### Data
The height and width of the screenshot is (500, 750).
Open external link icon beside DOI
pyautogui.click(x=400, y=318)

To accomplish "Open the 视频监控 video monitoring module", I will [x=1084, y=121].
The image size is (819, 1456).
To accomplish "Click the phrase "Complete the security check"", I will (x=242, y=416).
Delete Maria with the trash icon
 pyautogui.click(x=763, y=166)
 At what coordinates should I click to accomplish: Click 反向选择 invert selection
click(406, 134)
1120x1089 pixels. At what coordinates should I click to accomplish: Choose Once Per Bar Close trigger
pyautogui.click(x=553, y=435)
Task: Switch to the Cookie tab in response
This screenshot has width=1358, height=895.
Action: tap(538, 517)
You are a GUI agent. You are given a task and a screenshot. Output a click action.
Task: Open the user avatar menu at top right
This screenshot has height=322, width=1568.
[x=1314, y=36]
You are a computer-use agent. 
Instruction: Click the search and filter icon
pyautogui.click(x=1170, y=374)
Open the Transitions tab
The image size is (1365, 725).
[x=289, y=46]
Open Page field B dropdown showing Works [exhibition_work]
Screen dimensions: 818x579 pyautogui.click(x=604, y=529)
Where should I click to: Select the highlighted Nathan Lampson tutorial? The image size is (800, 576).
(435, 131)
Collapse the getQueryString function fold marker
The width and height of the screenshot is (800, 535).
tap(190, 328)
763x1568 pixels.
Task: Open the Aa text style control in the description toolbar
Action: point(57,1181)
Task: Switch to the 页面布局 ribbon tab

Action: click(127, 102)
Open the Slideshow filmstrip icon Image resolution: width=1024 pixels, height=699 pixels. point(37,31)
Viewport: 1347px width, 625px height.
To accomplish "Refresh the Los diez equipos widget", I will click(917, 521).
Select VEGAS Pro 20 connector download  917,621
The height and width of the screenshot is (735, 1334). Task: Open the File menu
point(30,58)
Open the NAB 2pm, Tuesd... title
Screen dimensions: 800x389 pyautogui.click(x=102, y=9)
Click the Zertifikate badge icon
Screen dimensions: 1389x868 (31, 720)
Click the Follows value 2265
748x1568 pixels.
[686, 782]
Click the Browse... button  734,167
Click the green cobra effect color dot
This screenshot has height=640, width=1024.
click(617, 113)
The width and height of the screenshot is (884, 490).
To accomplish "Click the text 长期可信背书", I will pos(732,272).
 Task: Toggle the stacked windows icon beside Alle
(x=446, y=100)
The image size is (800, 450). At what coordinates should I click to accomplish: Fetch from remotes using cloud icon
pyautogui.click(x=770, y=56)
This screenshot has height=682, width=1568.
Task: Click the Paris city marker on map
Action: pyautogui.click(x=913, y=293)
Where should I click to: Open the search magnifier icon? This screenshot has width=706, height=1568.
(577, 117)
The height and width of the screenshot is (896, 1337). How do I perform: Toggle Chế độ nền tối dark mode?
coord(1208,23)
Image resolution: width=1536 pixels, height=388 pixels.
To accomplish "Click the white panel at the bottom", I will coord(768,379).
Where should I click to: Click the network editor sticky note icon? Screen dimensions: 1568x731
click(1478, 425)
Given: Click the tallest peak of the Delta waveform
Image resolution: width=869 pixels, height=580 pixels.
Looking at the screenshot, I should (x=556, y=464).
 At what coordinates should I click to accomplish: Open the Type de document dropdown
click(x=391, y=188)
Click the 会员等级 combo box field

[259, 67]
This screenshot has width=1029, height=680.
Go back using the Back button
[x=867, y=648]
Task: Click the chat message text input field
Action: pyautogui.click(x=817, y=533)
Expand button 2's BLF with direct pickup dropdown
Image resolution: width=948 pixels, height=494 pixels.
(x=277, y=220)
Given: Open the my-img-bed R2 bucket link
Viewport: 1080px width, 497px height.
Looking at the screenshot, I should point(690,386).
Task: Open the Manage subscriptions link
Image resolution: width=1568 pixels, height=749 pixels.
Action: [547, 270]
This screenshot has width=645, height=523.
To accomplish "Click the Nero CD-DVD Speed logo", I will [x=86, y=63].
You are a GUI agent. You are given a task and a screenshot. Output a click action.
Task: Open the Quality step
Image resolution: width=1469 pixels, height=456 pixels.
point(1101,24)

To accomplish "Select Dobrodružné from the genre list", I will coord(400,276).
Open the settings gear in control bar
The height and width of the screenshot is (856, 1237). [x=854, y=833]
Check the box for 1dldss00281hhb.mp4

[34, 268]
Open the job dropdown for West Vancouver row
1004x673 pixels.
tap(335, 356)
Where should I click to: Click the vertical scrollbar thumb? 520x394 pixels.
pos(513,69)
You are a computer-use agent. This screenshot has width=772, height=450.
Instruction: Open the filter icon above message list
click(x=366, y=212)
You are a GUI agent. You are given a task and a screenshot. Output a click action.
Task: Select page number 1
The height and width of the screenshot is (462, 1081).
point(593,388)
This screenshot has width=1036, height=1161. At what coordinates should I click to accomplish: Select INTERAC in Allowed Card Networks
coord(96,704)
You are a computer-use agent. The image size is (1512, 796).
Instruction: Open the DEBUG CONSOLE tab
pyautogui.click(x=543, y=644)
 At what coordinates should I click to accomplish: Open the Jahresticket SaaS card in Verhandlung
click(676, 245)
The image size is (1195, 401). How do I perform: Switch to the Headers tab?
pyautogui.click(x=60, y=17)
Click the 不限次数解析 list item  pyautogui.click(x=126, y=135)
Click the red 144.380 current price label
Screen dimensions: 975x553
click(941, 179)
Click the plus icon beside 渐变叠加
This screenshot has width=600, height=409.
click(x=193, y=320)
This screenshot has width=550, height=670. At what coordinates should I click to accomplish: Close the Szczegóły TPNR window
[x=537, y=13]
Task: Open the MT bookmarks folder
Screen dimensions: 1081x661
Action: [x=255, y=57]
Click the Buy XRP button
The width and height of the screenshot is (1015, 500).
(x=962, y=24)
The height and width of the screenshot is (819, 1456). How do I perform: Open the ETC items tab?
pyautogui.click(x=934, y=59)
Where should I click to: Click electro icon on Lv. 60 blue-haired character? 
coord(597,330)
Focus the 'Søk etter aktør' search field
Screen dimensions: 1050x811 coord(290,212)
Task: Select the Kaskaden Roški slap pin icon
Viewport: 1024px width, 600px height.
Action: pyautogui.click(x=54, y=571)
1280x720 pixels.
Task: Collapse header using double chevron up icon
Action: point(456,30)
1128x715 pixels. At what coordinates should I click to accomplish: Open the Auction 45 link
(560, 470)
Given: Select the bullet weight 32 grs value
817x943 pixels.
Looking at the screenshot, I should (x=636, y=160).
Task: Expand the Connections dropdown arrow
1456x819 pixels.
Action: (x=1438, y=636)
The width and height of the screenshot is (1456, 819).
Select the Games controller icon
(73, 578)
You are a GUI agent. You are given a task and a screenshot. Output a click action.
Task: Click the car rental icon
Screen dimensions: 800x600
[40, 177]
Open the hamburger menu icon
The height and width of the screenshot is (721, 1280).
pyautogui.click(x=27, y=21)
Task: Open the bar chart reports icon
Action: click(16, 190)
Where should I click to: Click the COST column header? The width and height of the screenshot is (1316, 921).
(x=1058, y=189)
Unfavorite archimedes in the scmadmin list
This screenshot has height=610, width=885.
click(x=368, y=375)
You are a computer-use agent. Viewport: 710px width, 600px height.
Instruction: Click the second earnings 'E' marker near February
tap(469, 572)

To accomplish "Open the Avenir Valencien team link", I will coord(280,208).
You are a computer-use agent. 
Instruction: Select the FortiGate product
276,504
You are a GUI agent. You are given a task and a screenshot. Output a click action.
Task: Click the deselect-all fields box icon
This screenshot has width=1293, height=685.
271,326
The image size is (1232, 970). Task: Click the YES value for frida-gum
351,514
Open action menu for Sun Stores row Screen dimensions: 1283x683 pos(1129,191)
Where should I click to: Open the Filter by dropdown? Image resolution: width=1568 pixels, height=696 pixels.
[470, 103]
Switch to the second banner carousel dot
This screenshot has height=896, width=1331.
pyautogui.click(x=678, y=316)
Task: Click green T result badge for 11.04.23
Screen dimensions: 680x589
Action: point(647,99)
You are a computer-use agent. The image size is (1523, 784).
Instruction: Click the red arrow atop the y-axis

### What you have to do
Copy every line in the listing above where the string "arrow" turns up.

### Completed exercise
Task: Expand the Connections dropdown arrow
Instruction: Click the red arrow atop the y-axis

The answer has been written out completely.